- _Task item_
Every entry should be transcribed word for word, so that nothing is missing.

####################

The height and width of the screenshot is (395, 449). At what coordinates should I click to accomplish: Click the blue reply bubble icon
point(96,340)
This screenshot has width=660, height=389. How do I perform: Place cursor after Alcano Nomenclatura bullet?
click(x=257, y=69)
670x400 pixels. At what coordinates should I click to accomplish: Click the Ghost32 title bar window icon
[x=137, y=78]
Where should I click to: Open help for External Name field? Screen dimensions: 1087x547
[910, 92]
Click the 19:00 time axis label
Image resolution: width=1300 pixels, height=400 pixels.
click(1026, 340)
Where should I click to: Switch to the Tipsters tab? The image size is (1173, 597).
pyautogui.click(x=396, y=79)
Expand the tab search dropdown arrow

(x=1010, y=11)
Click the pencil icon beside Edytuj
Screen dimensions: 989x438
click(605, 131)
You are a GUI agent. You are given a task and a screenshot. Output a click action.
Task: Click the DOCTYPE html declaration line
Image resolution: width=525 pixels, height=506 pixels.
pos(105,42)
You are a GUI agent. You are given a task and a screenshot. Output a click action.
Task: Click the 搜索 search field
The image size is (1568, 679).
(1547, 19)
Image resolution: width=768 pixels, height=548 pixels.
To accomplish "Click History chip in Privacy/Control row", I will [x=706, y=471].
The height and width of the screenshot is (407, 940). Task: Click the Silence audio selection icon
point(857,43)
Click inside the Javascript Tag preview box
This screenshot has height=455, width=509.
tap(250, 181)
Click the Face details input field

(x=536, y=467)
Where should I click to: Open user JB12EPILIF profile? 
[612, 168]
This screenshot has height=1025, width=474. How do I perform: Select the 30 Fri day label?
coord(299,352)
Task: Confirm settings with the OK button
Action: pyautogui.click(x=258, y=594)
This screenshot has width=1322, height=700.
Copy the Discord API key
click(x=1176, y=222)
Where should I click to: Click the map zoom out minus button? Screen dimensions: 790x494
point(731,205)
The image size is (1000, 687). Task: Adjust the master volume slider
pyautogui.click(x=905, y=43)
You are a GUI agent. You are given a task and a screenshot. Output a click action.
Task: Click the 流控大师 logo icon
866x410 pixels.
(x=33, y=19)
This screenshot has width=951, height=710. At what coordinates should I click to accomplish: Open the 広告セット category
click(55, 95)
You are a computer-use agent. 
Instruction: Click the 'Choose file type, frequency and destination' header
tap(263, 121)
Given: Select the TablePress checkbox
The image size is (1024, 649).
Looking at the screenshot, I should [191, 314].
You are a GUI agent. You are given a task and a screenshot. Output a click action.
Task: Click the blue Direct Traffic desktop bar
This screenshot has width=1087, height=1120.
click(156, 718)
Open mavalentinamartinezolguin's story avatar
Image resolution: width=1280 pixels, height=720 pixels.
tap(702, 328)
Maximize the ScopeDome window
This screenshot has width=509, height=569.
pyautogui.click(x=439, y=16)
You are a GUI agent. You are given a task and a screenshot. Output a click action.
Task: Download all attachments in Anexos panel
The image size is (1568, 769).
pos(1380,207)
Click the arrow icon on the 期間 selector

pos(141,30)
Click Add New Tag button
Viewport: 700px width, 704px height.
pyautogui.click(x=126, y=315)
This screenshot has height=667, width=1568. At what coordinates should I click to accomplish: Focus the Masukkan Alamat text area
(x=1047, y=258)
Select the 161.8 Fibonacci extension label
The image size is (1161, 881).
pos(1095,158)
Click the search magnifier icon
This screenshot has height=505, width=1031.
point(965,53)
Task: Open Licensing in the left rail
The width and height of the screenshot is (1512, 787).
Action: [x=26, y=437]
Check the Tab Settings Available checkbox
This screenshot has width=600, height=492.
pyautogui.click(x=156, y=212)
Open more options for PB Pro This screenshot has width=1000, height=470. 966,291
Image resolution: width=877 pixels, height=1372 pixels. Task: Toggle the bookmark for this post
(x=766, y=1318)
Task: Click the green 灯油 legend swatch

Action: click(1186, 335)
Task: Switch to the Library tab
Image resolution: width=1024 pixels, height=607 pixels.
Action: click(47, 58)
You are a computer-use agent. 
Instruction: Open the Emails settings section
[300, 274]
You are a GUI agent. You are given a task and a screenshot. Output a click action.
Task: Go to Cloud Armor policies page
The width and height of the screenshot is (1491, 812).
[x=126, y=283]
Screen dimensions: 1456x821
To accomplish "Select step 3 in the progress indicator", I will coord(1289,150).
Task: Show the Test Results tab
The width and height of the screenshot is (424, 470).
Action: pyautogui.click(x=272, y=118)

####################

- _Response_
The height and width of the screenshot is (395, 449). At what coordinates should I click to accomplish: Click the blue reply bubble icon
point(96,340)
This screenshot has width=660, height=389. How do I perform: Place cursor after Alcano Nomenclatura bullet?
click(x=257, y=69)
670x400 pixels. At what coordinates should I click to accomplish: Click the Ghost32 title bar window icon
[x=137, y=78]
Where should I click to: Open help for External Name field? Screen dimensions: 1087x547
[910, 92]
Click the 19:00 time axis label
Image resolution: width=1300 pixels, height=400 pixels.
click(1026, 340)
Where should I click to: Switch to the Tipsters tab? The image size is (1173, 597).
pyautogui.click(x=396, y=79)
Expand the tab search dropdown arrow

(x=1010, y=11)
Click the pencil icon beside Edytuj
Screen dimensions: 989x438
click(605, 131)
You are a GUI agent. You are given a task and a screenshot. Output a click action.
Task: Click the DOCTYPE html declaration line
Image resolution: width=525 pixels, height=506 pixels.
pos(105,42)
You are a GUI agent. You are given a task and a screenshot. Output a click action.
Task: Click the 搜索 search field
The image size is (1568, 679).
(1547, 19)
Image resolution: width=768 pixels, height=548 pixels.
To accomplish "Click History chip in Privacy/Control row", I will [x=706, y=471].
The height and width of the screenshot is (407, 940). Task: Click the Silence audio selection icon
point(857,43)
Click inside the Javascript Tag preview box
This screenshot has height=455, width=509.
tap(250, 181)
Click the Face details input field

(x=536, y=467)
Where should I click to: Open user JB12EPILIF profile? 
[612, 168]
This screenshot has height=1025, width=474. How do I perform: Select the 30 Fri day label?
coord(299,352)
Task: Confirm settings with the OK button
Action: pyautogui.click(x=258, y=594)
This screenshot has width=1322, height=700.
Copy the Discord API key
click(x=1176, y=222)
Where should I click to: Click the map zoom out minus button? Screen dimensions: 790x494
point(731,205)
The image size is (1000, 687). Task: Adjust the master volume slider
pyautogui.click(x=905, y=43)
You are a GUI agent. You are given a task and a screenshot. Output a click action.
Task: Click the 流控大师 logo icon
866x410 pixels.
(x=33, y=19)
This screenshot has width=951, height=710. At what coordinates should I click to accomplish: Open the 広告セット category
click(55, 95)
You are a computer-use agent. 
Instruction: Click the 'Choose file type, frequency and destination' header
tap(263, 121)
Given: Select the TablePress checkbox
The image size is (1024, 649).
Looking at the screenshot, I should [191, 314].
You are a GUI agent. You are given a task and a screenshot. Output a click action.
Task: Click the blue Direct Traffic desktop bar
This screenshot has width=1087, height=1120.
click(156, 718)
Open mavalentinamartinezolguin's story avatar
Image resolution: width=1280 pixels, height=720 pixels.
tap(702, 328)
Maximize the ScopeDome window
This screenshot has width=509, height=569.
pyautogui.click(x=439, y=16)
You are a GUI agent. You are given a task and a screenshot. Output a click action.
Task: Download all attachments in Anexos panel
The image size is (1568, 769).
pos(1380,207)
Click the arrow icon on the 期間 selector

pos(141,30)
Click Add New Tag button
Viewport: 700px width, 704px height.
pyautogui.click(x=126, y=315)
This screenshot has height=667, width=1568. At what coordinates should I click to accomplish: Focus the Masukkan Alamat text area
(x=1047, y=258)
Select the 161.8 Fibonacci extension label
The image size is (1161, 881).
pos(1095,158)
Click the search magnifier icon
This screenshot has height=505, width=1031.
point(965,53)
Task: Open Licensing in the left rail
The width and height of the screenshot is (1512, 787).
Action: [x=26, y=437]
Check the Tab Settings Available checkbox
This screenshot has width=600, height=492.
pyautogui.click(x=156, y=212)
Open more options for PB Pro This screenshot has width=1000, height=470. 966,291
Image resolution: width=877 pixels, height=1372 pixels. Task: Toggle the bookmark for this post
(x=766, y=1318)
Task: Click the green 灯油 legend swatch

Action: click(1186, 335)
Task: Switch to the Library tab
Image resolution: width=1024 pixels, height=607 pixels.
Action: click(47, 58)
You are a computer-use agent. 
Instruction: Open the Emails settings section
[300, 274]
You are a GUI agent. You are given a task and a screenshot. Output a click action.
Task: Go to Cloud Armor policies page
The width and height of the screenshot is (1491, 812).
[x=126, y=283]
Screen dimensions: 1456x821
To accomplish "Select step 3 in the progress indicator", I will coord(1289,150).
Task: Show the Test Results tab
The width and height of the screenshot is (424, 470).
Action: pyautogui.click(x=272, y=118)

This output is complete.